Parlamentare tunisina cacciata dal bar davanti al Santo
PADOVA. Vabbè il carattere spigoloso e la corrosiva preoccupazione per il bar che da tre anni se la passa male, vabbè la padana diffidenza per non dire intolleranza. Mettici anche il caldo. Ma il gestore del caffè di fronte alla basilica del Santo ce l’ha messa tutta per entrare trionfalmente nella storia, almeno quella delle figuracce. A voler essere diplomatici.
Due giovani e belle signore, una con la hijab (un foulard in testa), giovedì pomeriggio entrano nel suo locale (bar Hausbrandt), siedono a uno dei quattro tavolini interni e ordinano un caffè e due bicchieri d’acqua. Cominciano a parlare, in italiano: discutono, si appassionano, si fanno serie, si confrontano; argomento, la situazione politica tunisina, la nuova costituzione, il ruolo delle donne, la primavera araba. Roba da prendere appunti. Passano un paio d’ore (secondo il barista tre), con loro uniche clienti, quando: «Se non consumate altro, potete andarvene. E poi non mi piace sentir parlare di politica. Se volete parlarne, andate fuori». Complimenti.
Orlando Borsetto, 78 anni, gestore del bar, ostaggio di uno sconfortante botto di nervi, di fronte ad una delle due che pacatamente gli suggerisce di vergognarsi, che quello è un pubblico esercizio, risponde che no, lui è a casa sua. Punto. Le due se ne vanno, basite. Ad essere state cacciate da uno dei bar in piazza del Santo, zona turistica in teoria devota all’accoglienza quasi quanto ad Antonio, sono Leila El Houssi (papà tunisino, mamma siculo-triestina), docente a Sociologia a Padova e a Bologna nonché giornalista per «Yalla Italia», notiziario on line e Imen Bem Mohamed, 26 anni, laureata alla Sapienza a Roma, tunisina. Appena eletta per il partito Ennadha alla Costituente tunisina in rappresentanza degli emigrati in Italia, intervistata dai media planetari, è una di quelle donne che per le mani ha la possibilità di cambiare qualcosa nel futuro del mondo. Una alla quale non è passato per l’anticamera di uscirsene con un «lei non sa chi sono io» come è uso fare mezzo italiano parlamento.

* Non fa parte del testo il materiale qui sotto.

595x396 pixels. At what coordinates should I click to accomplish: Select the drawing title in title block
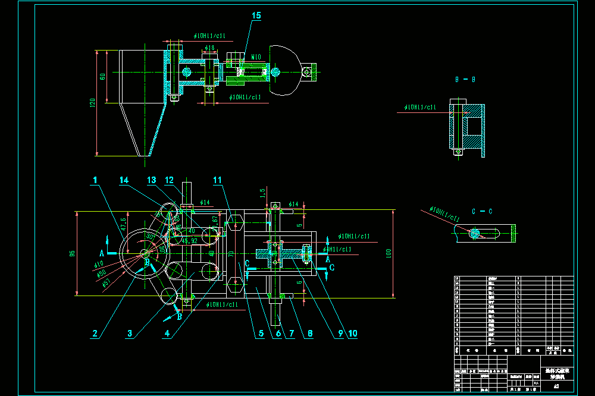557,373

Leila il giorno dopo su «Yalla Italia» racconta la vicenda ma senza citare il locale (che non è stato difficile identificare). Spiega che stava ascoltando Imen, il suo entusiasmo per l’incarico affidatole, «un meraviglioso confronto. E mentre mi trovo immersa in questa dimensione qualcosa ne rompe la profondità: la voce del barista che indisponente dichiara che se non consumiamo altro possiamo andarcene. Gli chiediamo di ripetere. Ripete e aggiunge che oltre al fatto di aver consumato poco, lo infastidiva sentirci parlare di politica. Con sgomento sosteniamo che siamo in un locale pubblico, possiamo parlare liberamente. Risponde che quella è casa sua. Andiamo via. Mi scuso con Imen e mi sento responsabile: Padova è la mia città, dove in ogni angolo incontro qualcuno che conosco, dove a volte anche il sorriso di chi non conosco mi fa sentire a casa. Non posso pensare che sia così cambiata».
Raggiunta poi al telefono a Bologna, dove abita, Leila spiega: «Credevo fosse una candid camera. Io sono legata a Padova, la difendo dalle accuse leghiste, è la prima volta che mi capita un problema. Racconto l’accaduto perchè voglio sensibilizzare la gente. In Italia c’è stato un momento in cui il limite del rispetto è stato oltrepassato. Bisogna ritrovarlo». Pacata, più allarmata e delusa che arrabbiata: «La questione non può essere riconducibile al fatto che parlavamo di politica, è un episodio di intolleranza. E’ questo il nuovo volto della mia città, dove non vivo più da qualche anno?». Quel giovedì, cacciate dal simpatico barista, Leila ed Imen con la hijab sono andate in un altro locale, di cui Leila fa il nome: il CLafé, a due passi. «Al banco un ragazzo e una ragazza ci accolgono con un meraviglioso sorriso. Prendiamo un bicchiere d’acqua e una spremuta, ci dicono che possiamo rimanere anche fino a notte. Ritrovo il calore della mia città e il volto dell’ospitalità».